One Templeton official made what I felt were inappropriate remarks about the foundation's expectations of us fellows. She told us that the meeting cost more than $1-million, and in return the foundation wanted us to publish articles touching on science and religion. But when I told her one evening at dinner that—given all the problems caused by religion throughout human history—I didn't want science and religion to be reconciled, and that I hoped humanity would eventually outgrow religion, she replied that she didn't think someone with those opinions should have accepted a fellowship. So much for an open exchange of views.

An interesting postscript to this story is that, if you check the Fellowship website, Horgan's name has disappeared,12 despite the page being otherwise unchanged since he was listed in 2005.13 His is the only name that has gone missing in this way. I checked with him directly to see whether he had asked for this: He had not.14 One could speculate that the organizers did not want to put off potential applicants doing research into the experiences of previous Fellows.

Perhaps the clearest indication of the true agenda of the Foundation is summed up by one of their latest projects: US$2 million for the “Science for Ministry Initiative”.15 Organizers write of the project:

At the heart of the Science for Ministry program is the conviction that pastors, in the course of their preaching, teaching, writing, and care, are key catalysts in developing a more fruitful integration of science and faith among their parishioners.16

Their current goal, they say, is “Supporting effective science education programs and resources for people in active ministry.” What this means is illustrated by one of the four endorsements that they quote on their website, attributed to Alister McGrath, Professor of Historical Theology at Oxford University:

Richard Dawkins and Daniel Dennett have opened up a broad cultural debate which no pastor or congregation can ignore or avoid. This excellent initiative will enable the churches to address these issues from a scientifically and culturally informed perspective. We urgently need a new generation of clergy who can handle these burning issues. I believe this initiative will be of immense benefit, and commend it enthusiastically.

In other words, the program is specifically intended to do what the entire Foundation appears to be aimed at: using science and scientists to support a religious agenda.

Looking After Their Own

A striking feature of the list of Templeton Prize winners (recalling that the prize is worth over US$1.5 million) is its remarkable overlap with the Foundation's Board of Advisors. This might not seem surprising, in that you can imagine that prizewinners might be obvious recruits to the Board. But that's not the way it has worked.

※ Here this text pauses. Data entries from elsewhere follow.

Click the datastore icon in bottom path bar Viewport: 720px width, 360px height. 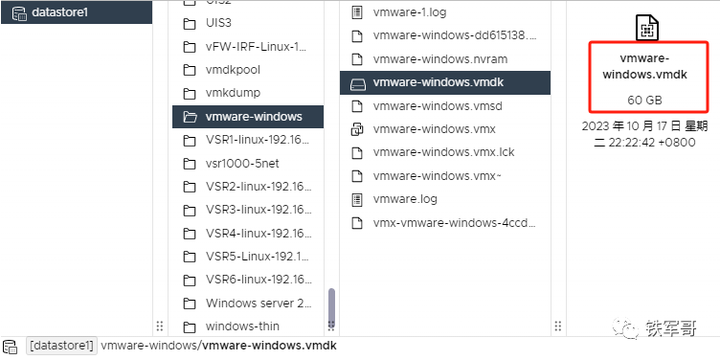click(x=10, y=347)
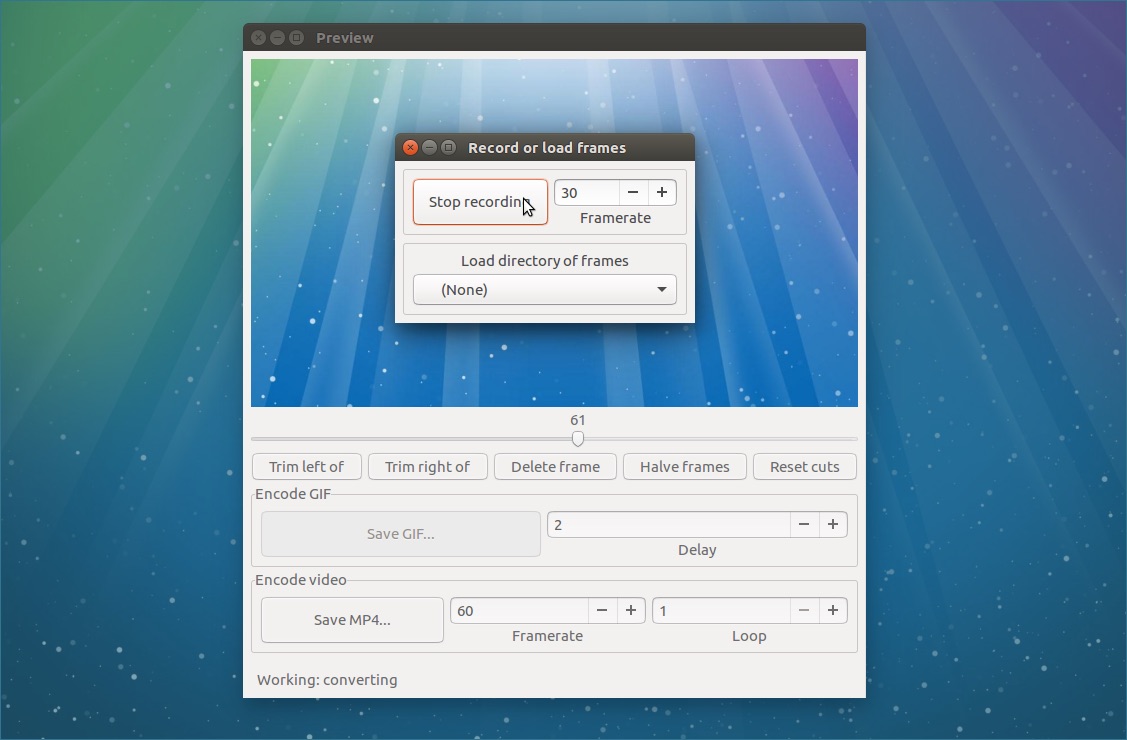Save the recording as MP4
Screen dimensions: 1127x740
[351, 619]
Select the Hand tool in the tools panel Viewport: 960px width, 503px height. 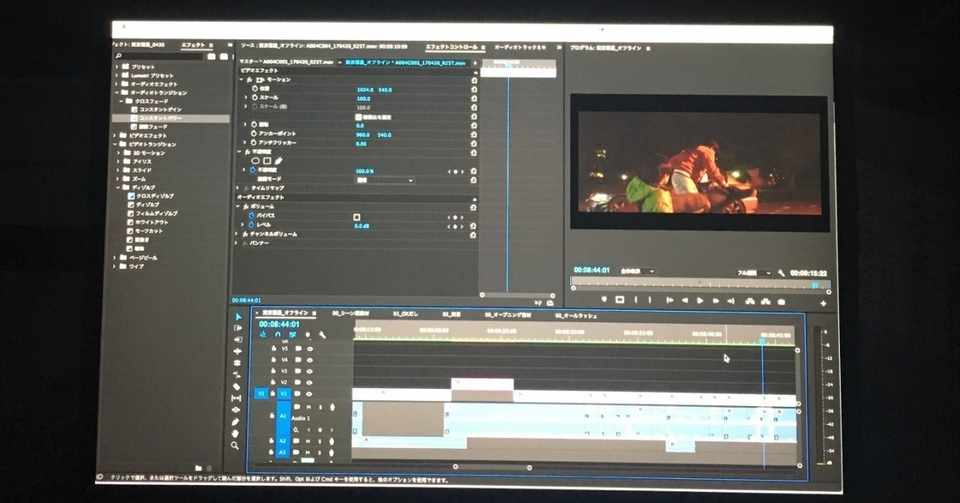click(x=236, y=433)
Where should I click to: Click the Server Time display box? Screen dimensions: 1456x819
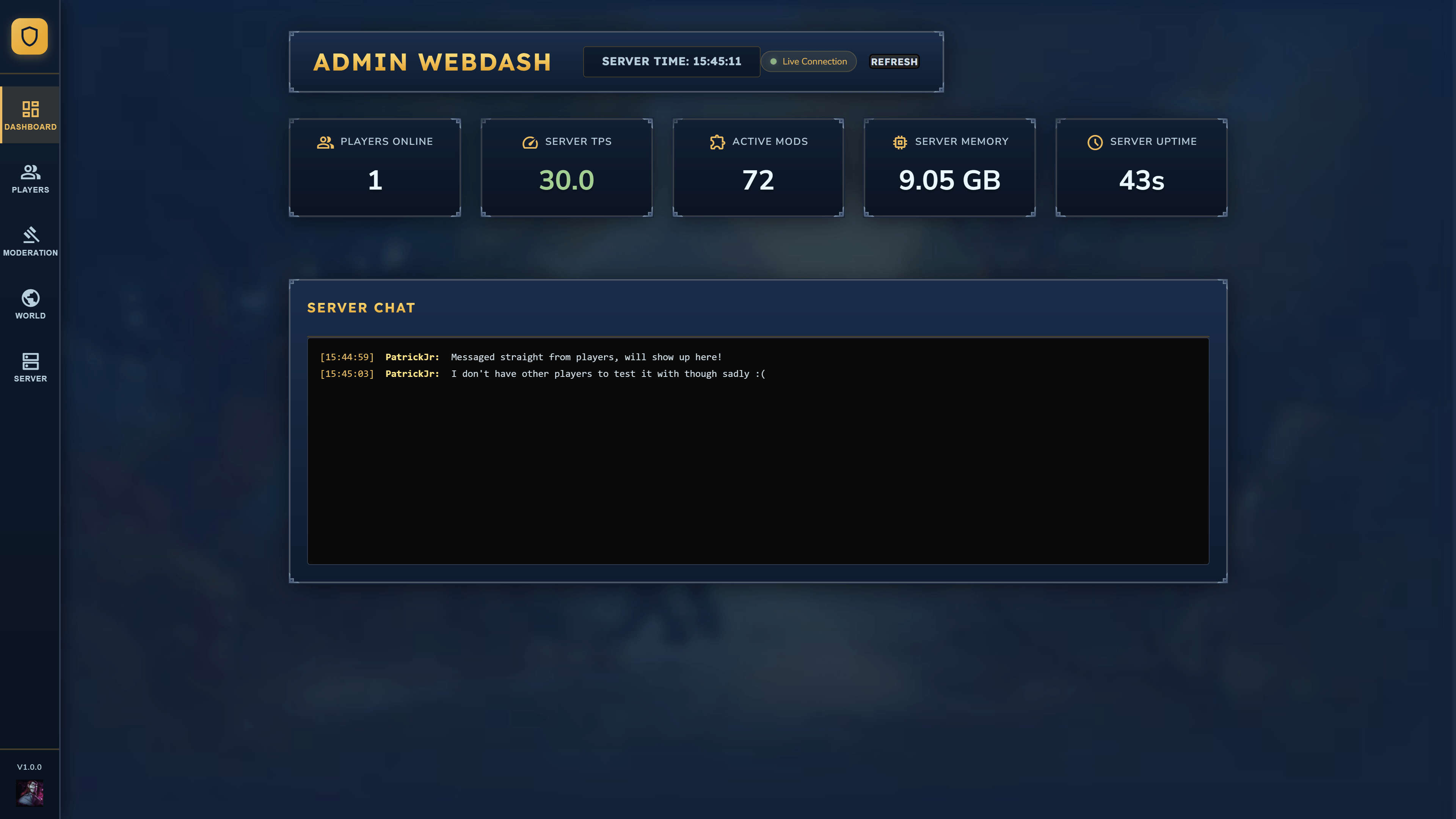672,61
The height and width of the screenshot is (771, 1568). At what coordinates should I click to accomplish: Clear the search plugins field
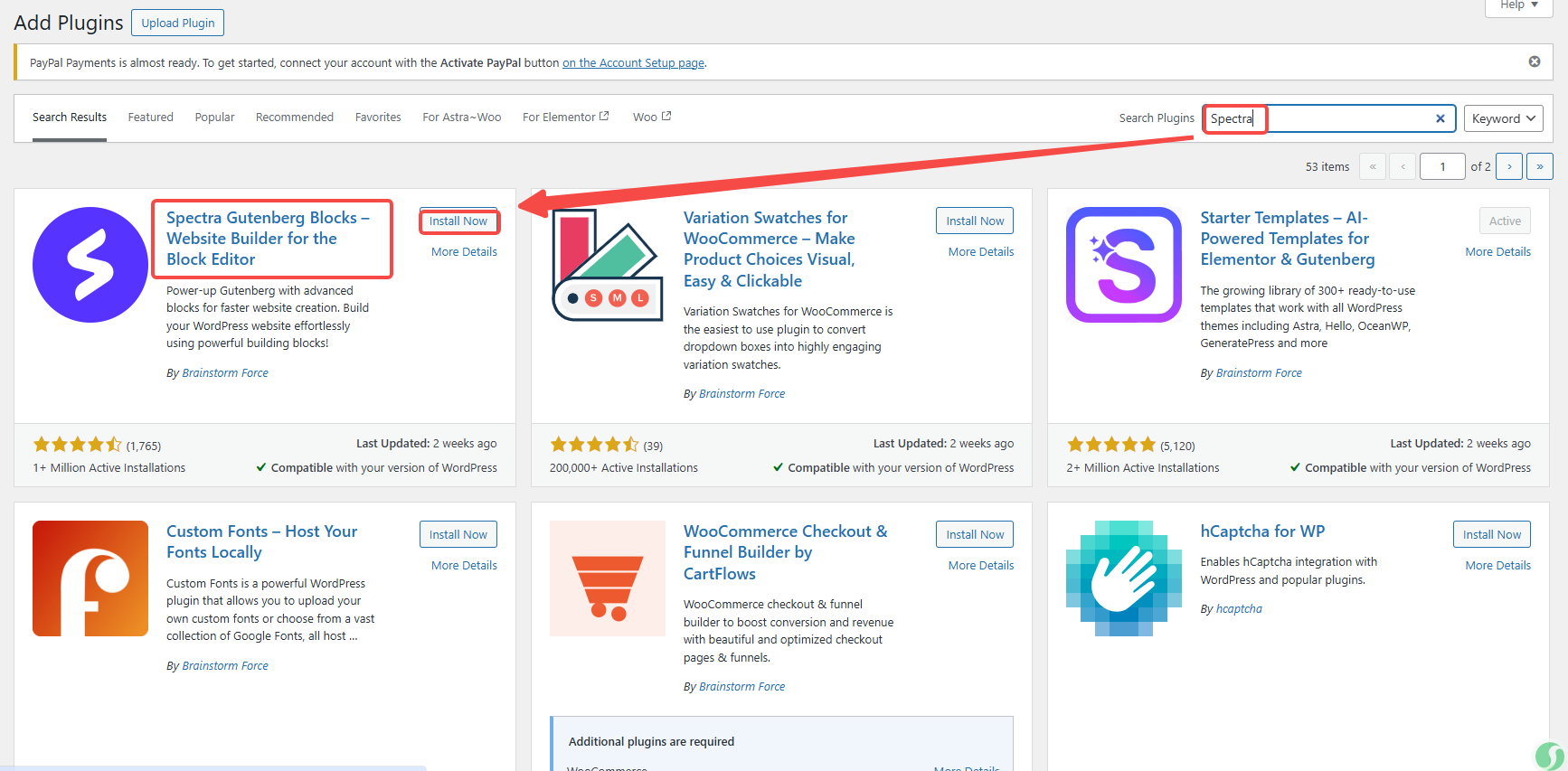[x=1440, y=118]
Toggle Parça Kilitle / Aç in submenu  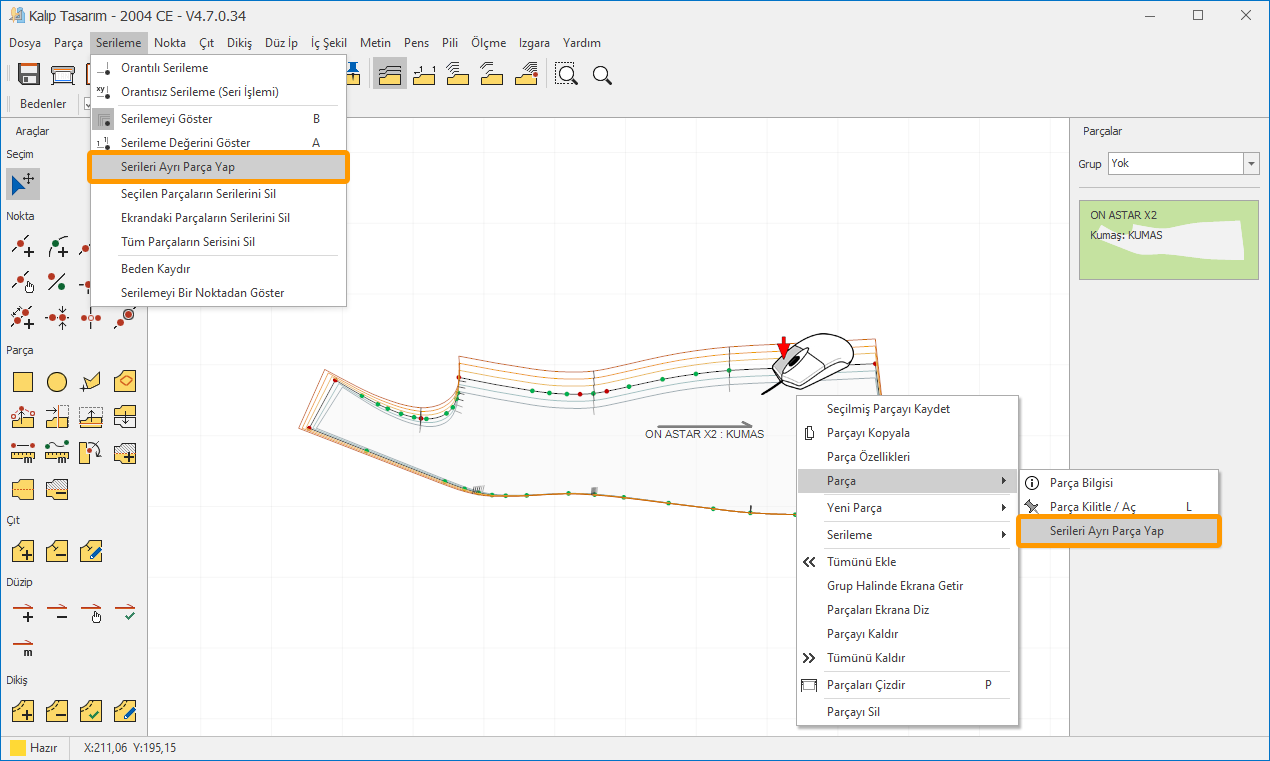tap(1092, 507)
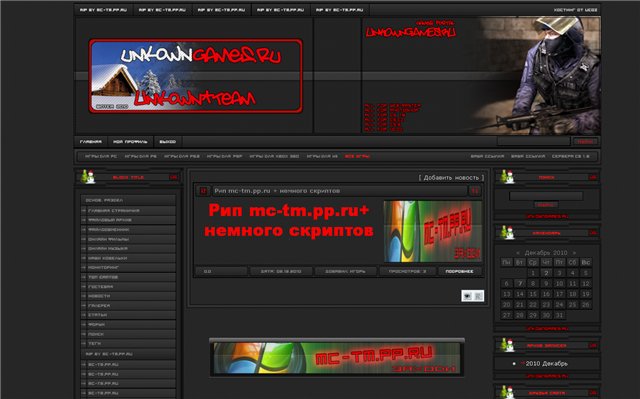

In the last 12 years, two-thirds of winners were Board members or very active with Templeton before their big win. These include Francis Ayala, George F. R. Ellis, and John D. Barrow (on the Board from at least 1996 to 2009), Ian Barbour (from at least 1996–2001), Rev. Arthur Peacocke (from 1999–2005), Freeman Dyson and Rev. John Polkinghorne (from at least 1996 to present), and Charles Townes, Nobel laureate and physicist (from 1999 to 2009).17 Paul (PCW) Davies, who won the 1995 prize, may also have been on the Board before his big win (he was definitely on the board from 1996–2009), but he says he doesn't remember18 when he joined and the Foundation's website does not go back that far. We do know that he was on the Board when details were first posted online in 1996. Either way, he was certainly already friendly with the Foundation before winning the prize in that he had already contributed to a book edited by John Templeton (1994) himself.

Although we cannot know the reasoning for the awarding of any of these prizes, from the outside it certainly looks like a small club of people awarding enormous sums of money to their cronies. Although on the one hand it might be surprising if a member of the Board never won the prize, the fact that that certainly 8/13 and probably 9/14 of the winners have been Board members could be considered cause for concern.

Other winners also had relationships with the Foundation before their million-plus jackpot. 2008 winner Michał Heller published Creative Tension with the Templeton Foundation Press in 2003 and contributed to Science and the Search for Meaning in 2006 (to which Bernard d'Espagnat also contributed). This suggests that getting involved with the Foundation is akin to buying a lottery ticket with a very big prize and extremely good odds.

And it's not just about money. The Foundation is known for creating excellent platforms to promote their prizewinners and advisors. In 2004, for instance, they paid Britain's prestigious Royal Society more than US$281,000 to host a series of lectures that were supposed to end in 2007.19 There appears to have been only six lectures, which means that the Royal Society has done very well out of it, and/or it's an extremely expensive place to put on a lecture, and/or the speakers have been lavishly paid and expensed. In any case, despite the series having a seemingly non-religious and broad theme —The Nature of Human Knowledge and Understanding—the organizers appear not to have cast their net widely. Four of the six speakers were current or recent members of the Foundation Board of Advisors (George Ellis,20 Martin Nowak,21 John Polkinghorne,22 and V. S. Ramachandran23). Of the remaining two lectures, one had a clear religious theme: Ziauddin Sardar24 talked about Islam and science. That leaves just one talk that was not obviously promoting the Foundation's Board members or agenda.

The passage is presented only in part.